[Opening INPUT DATA section]

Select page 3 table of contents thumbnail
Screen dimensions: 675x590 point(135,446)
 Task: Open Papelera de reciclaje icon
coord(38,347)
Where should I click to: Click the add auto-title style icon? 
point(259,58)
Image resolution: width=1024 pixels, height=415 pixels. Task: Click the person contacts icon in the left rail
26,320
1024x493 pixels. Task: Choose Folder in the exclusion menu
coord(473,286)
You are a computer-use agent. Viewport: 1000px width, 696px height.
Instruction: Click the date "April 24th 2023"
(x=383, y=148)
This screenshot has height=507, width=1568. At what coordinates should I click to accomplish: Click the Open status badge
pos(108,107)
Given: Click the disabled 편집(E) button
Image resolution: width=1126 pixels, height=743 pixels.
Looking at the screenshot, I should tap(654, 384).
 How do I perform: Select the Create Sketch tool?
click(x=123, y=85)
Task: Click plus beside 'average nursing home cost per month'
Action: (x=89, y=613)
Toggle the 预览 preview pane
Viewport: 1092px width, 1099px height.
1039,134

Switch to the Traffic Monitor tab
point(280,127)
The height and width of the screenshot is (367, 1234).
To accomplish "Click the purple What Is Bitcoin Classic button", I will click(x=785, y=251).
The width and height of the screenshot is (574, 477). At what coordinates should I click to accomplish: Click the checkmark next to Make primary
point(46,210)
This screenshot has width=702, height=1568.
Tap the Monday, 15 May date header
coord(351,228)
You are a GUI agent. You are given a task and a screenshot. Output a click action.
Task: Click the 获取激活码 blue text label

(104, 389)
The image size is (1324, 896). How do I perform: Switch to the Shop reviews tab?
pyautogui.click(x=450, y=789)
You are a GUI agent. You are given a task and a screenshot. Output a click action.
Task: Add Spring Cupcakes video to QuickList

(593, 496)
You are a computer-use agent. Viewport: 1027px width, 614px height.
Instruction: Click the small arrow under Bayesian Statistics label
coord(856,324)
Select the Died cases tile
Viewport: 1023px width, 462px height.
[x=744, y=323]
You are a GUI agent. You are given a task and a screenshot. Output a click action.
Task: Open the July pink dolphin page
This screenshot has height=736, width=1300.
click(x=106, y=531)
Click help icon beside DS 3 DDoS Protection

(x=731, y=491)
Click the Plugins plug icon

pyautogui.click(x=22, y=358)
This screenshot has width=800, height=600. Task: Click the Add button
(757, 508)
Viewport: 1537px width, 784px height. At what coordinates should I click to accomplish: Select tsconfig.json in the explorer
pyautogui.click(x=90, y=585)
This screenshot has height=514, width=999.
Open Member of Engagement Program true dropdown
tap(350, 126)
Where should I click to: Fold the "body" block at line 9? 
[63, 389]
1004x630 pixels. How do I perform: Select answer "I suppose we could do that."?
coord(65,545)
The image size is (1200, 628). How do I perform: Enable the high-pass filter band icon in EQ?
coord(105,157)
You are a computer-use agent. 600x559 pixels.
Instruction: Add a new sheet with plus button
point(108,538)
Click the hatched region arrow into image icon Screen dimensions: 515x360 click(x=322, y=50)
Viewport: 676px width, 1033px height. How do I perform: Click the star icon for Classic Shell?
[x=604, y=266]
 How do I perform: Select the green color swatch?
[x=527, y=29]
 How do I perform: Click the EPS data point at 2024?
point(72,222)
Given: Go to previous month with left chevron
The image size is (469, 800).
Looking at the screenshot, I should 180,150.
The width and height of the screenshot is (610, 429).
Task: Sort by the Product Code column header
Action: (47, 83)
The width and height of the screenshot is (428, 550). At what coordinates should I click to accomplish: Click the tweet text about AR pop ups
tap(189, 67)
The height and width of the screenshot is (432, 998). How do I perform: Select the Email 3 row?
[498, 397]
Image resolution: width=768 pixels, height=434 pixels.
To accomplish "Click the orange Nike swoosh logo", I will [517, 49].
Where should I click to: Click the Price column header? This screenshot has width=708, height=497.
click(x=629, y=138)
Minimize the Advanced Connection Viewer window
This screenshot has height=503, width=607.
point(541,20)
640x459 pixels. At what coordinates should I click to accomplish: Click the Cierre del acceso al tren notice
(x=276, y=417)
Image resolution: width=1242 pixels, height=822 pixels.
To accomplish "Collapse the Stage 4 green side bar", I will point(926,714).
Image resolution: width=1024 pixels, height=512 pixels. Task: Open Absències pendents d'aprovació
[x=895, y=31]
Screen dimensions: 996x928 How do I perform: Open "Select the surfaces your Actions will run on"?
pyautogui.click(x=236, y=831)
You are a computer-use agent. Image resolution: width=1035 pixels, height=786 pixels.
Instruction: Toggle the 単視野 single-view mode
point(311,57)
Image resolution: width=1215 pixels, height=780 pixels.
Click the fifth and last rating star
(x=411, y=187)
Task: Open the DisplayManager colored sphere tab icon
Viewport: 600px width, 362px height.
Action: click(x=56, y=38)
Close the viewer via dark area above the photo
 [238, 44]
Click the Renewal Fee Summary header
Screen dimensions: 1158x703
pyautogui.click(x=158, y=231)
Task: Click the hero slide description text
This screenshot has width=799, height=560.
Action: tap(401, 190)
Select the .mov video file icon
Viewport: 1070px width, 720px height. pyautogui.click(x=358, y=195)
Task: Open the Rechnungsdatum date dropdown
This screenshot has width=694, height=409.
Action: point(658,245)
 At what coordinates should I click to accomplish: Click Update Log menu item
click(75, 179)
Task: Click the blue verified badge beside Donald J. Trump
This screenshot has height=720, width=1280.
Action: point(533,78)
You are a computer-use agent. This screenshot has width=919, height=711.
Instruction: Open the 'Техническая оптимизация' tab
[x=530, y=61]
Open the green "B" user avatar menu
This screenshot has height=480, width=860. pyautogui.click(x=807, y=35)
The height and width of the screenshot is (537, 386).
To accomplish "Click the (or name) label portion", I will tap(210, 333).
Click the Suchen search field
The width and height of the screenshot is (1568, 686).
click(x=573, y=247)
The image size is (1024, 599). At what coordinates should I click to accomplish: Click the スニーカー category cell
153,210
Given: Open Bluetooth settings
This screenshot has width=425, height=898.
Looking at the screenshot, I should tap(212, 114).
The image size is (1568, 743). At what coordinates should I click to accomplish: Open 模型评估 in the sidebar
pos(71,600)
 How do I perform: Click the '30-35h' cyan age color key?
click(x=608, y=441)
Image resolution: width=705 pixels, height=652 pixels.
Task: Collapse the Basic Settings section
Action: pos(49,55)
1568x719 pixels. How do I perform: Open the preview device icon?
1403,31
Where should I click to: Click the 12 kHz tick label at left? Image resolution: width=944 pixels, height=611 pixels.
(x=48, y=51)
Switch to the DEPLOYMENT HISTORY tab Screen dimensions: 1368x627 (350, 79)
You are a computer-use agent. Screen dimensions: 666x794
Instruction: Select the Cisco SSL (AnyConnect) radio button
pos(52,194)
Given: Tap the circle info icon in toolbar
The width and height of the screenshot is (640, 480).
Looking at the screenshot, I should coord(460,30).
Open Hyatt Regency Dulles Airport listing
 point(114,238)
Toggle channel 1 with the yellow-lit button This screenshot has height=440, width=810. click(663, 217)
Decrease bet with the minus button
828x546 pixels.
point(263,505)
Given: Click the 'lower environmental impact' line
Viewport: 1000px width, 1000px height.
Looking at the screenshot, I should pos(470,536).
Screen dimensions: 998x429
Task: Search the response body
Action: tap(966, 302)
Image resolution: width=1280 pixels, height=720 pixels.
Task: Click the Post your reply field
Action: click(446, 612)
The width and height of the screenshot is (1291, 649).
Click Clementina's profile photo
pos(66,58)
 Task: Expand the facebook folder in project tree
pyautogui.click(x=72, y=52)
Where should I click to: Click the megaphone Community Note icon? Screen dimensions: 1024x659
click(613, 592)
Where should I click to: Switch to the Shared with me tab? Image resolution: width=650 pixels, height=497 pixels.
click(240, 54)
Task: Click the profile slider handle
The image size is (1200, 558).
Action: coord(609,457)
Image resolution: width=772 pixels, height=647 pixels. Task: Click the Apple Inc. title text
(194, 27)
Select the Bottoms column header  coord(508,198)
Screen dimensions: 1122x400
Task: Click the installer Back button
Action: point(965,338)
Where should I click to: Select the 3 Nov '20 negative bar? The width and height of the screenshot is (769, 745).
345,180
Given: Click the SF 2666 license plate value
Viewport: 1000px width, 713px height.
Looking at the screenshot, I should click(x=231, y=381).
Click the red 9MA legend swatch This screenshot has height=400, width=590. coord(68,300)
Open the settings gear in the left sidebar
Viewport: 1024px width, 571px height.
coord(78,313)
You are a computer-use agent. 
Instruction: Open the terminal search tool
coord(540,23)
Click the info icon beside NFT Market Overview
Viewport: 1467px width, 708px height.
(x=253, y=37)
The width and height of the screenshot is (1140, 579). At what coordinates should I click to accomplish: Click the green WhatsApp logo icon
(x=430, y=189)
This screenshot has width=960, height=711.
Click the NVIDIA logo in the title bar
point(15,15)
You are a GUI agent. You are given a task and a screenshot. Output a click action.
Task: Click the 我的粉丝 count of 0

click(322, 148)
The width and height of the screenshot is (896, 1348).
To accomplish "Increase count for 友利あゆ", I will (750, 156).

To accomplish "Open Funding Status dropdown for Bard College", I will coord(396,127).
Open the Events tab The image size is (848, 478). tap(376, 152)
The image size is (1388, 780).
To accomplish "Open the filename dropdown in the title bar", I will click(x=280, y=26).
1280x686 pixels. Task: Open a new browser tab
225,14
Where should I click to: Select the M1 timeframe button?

[Closing INPUT DATA section]

» **DIRECTIONS FOR THIS TASK**:
Take exactly the lines from the one containing "Task: Click the blue" through the one containing "You are a computer-use agent. This" in the data above, and output them with nothing added.

» **OUTPUT OF THE TASK**:
Task: Click the blue verified badge beside Donald J. Trump
This screenshot has height=720, width=1280.
Action: point(533,78)
You are a computer-use agent. This screenshot has width=919, height=711.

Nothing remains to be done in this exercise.